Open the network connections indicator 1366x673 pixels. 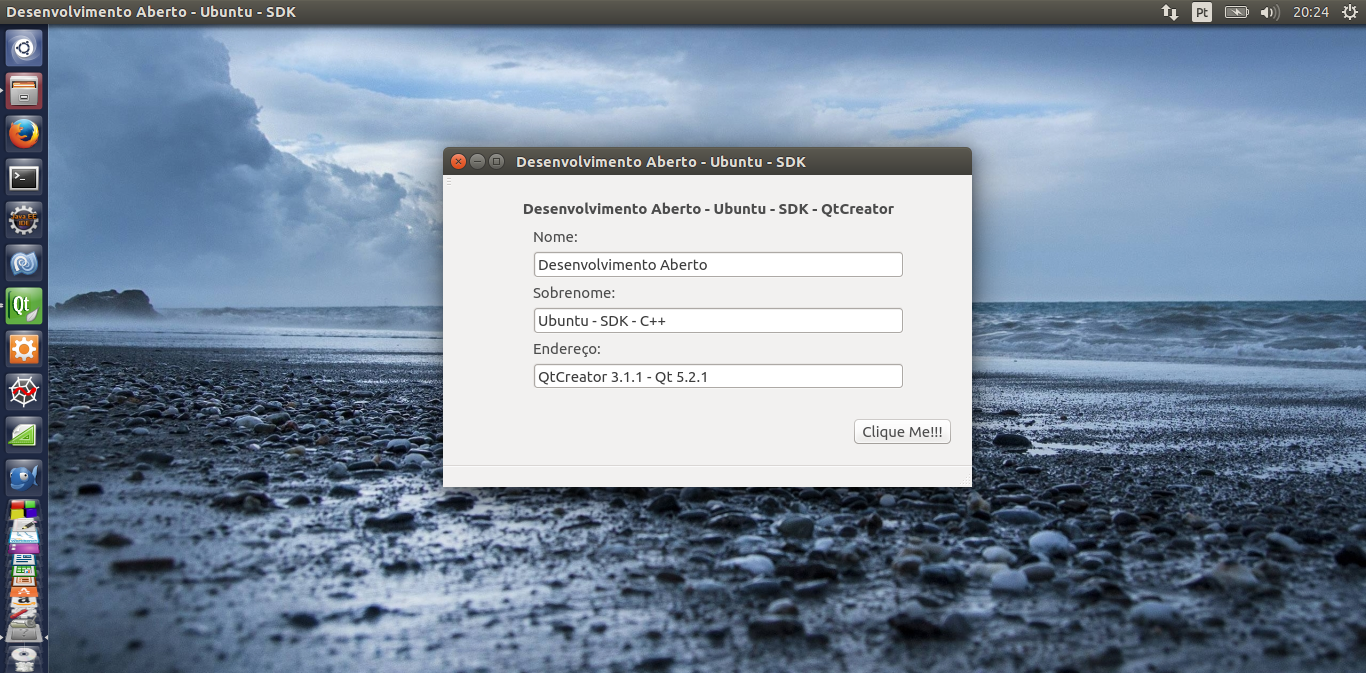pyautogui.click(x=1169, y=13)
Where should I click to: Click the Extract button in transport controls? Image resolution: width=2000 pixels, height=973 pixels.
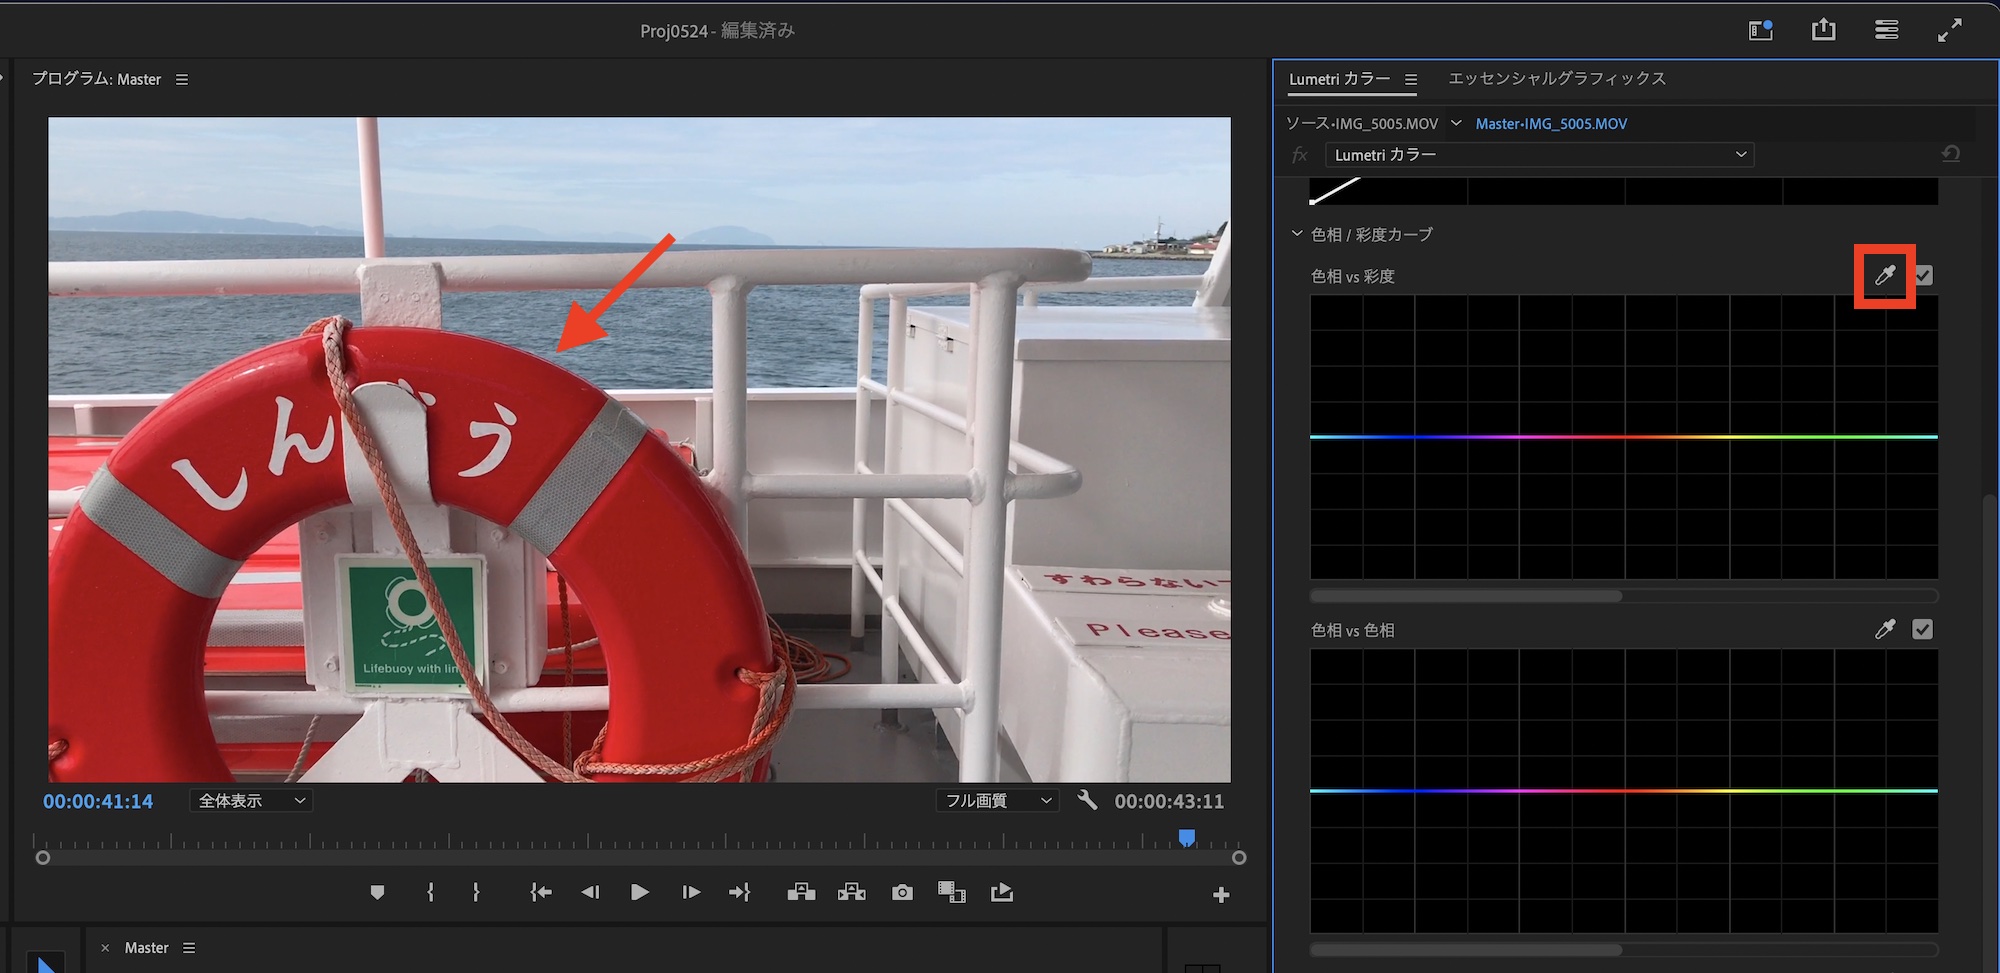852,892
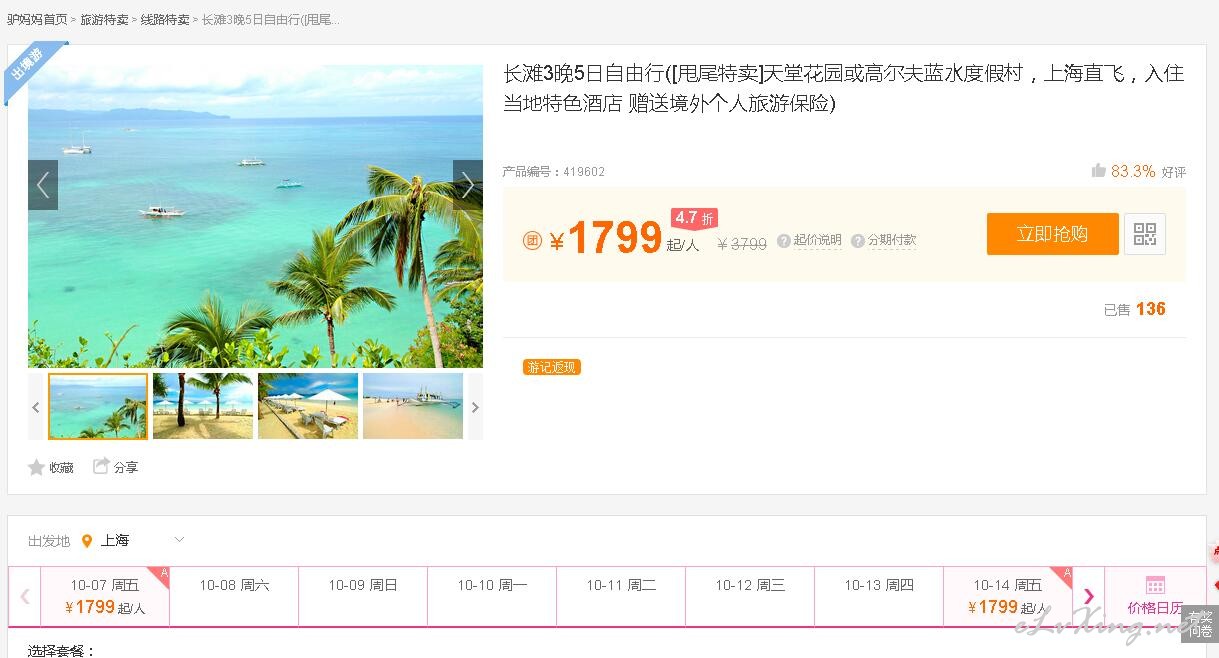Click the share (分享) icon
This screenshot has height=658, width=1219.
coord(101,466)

....................

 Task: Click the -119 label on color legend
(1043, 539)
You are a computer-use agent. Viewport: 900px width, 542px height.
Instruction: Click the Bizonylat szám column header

....................

### What this task involves
From the entries above, give again exactly the lines running from the line with "You are a computer-use" to the line with "Instruction: Click the"; include both of those lines.

### Completed task
You are a computer-use agent. Viewport: 900px width, 542px height.
Instruction: Click the Bizonylat szám column header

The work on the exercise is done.